Friday, August 5, 2011

Cano's Back After Beaning

Friday, August 5, 2011

A specialized batting helmet sat in Robinson Cano's locker Thursday, in case he wanted a little extra protection for that night's game.

Associated Press

Robinson Cano gathers himself after beaning Wednesday night as Joe Girardi, right, and trainer look on.

Who could blame him for using it? Cano appeared to be fine Thursday and was in the starting lineup. But the night before, the Yankee star had taken a 93 mph Nate Adcock fastball off the right side of his batting helmet, and he dropped like a stone.

Cano tried to stay in the game, but dazed, he walked off the field and did not return.

"Walking down the first base line, he said he was okay and felt good. But when you get hit in the head like that, you have to be sure," manager Joe Girardi said.

Adcock clearly did not mean to hit Cano in the head, but that's where it gets fuzzy. The next inning, with a runner on first, one out and the Yankees clinging to a one-run lead, Yankee starter A.J. Burnett nailed the Royals' Jeff Francoeur with a one-ball, one-strike, 89 mph cut fastball.

"Of course it was intentional," Royals manager Ned Yost said. "Adcock's a rookie.

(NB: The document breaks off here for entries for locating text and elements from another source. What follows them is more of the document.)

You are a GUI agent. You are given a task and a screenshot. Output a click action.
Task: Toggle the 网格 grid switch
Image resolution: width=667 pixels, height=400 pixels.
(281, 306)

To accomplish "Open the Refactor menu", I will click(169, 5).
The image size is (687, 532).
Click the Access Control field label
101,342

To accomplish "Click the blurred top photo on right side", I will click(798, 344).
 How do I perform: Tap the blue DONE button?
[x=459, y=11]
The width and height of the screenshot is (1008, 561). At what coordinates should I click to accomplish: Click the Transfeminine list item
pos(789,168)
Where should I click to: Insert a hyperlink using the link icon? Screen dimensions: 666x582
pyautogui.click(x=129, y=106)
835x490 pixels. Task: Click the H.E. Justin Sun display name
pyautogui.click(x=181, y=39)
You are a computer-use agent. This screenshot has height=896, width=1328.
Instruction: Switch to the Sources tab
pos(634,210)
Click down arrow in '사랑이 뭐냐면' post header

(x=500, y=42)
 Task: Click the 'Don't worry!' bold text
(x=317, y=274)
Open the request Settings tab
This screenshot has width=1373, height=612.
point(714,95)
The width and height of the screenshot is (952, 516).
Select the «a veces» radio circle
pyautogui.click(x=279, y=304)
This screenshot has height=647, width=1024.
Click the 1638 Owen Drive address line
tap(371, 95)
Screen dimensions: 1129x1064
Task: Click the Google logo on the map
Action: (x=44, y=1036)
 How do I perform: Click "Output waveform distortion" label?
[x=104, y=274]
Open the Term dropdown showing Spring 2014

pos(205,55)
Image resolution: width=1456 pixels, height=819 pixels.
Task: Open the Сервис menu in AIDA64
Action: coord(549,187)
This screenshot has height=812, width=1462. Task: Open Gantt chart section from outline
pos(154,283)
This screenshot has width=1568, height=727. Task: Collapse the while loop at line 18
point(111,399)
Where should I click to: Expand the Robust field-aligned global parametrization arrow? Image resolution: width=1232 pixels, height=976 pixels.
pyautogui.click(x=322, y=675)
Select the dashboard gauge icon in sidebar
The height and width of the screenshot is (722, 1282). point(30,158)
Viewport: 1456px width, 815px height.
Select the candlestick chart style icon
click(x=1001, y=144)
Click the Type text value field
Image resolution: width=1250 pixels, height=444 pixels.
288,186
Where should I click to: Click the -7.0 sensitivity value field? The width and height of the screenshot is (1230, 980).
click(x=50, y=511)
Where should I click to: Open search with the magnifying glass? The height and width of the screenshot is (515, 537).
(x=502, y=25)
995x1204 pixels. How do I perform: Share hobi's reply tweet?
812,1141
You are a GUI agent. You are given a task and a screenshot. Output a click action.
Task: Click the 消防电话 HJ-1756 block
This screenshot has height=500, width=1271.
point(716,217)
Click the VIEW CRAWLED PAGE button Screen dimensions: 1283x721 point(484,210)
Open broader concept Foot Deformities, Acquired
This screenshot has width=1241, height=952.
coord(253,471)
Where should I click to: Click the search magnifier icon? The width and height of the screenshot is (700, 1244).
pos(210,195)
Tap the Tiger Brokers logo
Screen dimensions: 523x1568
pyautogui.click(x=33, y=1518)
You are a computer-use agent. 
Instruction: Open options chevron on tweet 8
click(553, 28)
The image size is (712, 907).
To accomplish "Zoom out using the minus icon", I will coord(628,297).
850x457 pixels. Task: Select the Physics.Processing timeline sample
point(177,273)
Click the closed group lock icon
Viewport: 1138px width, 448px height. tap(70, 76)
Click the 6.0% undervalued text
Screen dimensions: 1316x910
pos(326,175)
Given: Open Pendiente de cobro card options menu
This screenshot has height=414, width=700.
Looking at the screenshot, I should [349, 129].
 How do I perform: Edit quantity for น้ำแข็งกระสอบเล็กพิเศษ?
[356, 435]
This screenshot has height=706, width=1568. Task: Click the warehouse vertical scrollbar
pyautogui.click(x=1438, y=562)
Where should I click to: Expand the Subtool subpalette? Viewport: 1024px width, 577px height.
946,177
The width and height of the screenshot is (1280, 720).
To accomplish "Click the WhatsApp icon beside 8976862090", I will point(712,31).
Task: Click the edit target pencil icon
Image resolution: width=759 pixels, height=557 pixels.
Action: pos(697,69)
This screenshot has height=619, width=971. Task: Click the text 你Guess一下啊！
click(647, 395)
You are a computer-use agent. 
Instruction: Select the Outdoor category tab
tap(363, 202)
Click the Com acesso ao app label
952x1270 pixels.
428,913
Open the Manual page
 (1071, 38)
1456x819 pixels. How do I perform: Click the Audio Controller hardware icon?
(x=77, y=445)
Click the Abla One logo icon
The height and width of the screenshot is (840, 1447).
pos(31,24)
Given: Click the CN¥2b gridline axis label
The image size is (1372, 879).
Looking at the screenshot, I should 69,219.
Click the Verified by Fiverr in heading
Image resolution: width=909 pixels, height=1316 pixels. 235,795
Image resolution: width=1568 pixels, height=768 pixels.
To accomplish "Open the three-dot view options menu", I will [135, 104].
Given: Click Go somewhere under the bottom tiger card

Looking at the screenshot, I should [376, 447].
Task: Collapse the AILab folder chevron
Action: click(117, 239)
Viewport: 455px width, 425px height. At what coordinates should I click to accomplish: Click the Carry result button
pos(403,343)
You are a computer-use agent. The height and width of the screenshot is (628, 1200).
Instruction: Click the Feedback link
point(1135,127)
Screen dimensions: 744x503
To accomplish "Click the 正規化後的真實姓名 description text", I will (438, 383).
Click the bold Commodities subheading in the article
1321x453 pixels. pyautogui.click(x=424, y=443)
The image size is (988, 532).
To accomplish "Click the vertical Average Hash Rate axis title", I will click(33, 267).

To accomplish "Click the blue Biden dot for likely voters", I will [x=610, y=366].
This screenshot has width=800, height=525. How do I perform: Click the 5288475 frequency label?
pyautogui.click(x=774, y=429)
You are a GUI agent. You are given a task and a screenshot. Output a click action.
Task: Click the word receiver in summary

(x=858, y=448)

We didn't hit Cano…that was an absolute accident, but I didn't think Burnett hitting Francoeur was an accident. That's the way the game goes sometimes."

Both sides were immediately warned by the umpires, but manager Joe Girardi, who eschewed retaliation when Russell Martin was hit in Baltimore earlier in the season, said that Francoeur wasn't hit intentionally.

"There's no way we're going to hit a guy to put the tying run in scoring position. A ball got away from him, just like the ball got away from their kid," Girardi said.

Burnett said much the same— acknowledging how it looked, but noting that his control was lousy all night. The erratic Burnett led the league in hit-batsmen last season, and has plunked three already this year. Plus, Francoeur is a friend, Burnett said.

Burnett said catcher Russell Martin needed to calm him down after he hit Francoeur.

As Burnett and Girardi were issuring their postmortems, Cano was undergoing a CT scan, which came back negative. He went through another battery of tests Thursday with a neurologist, then was cleared to play.

"His tests came back normal," Girardi said. "So everything's good."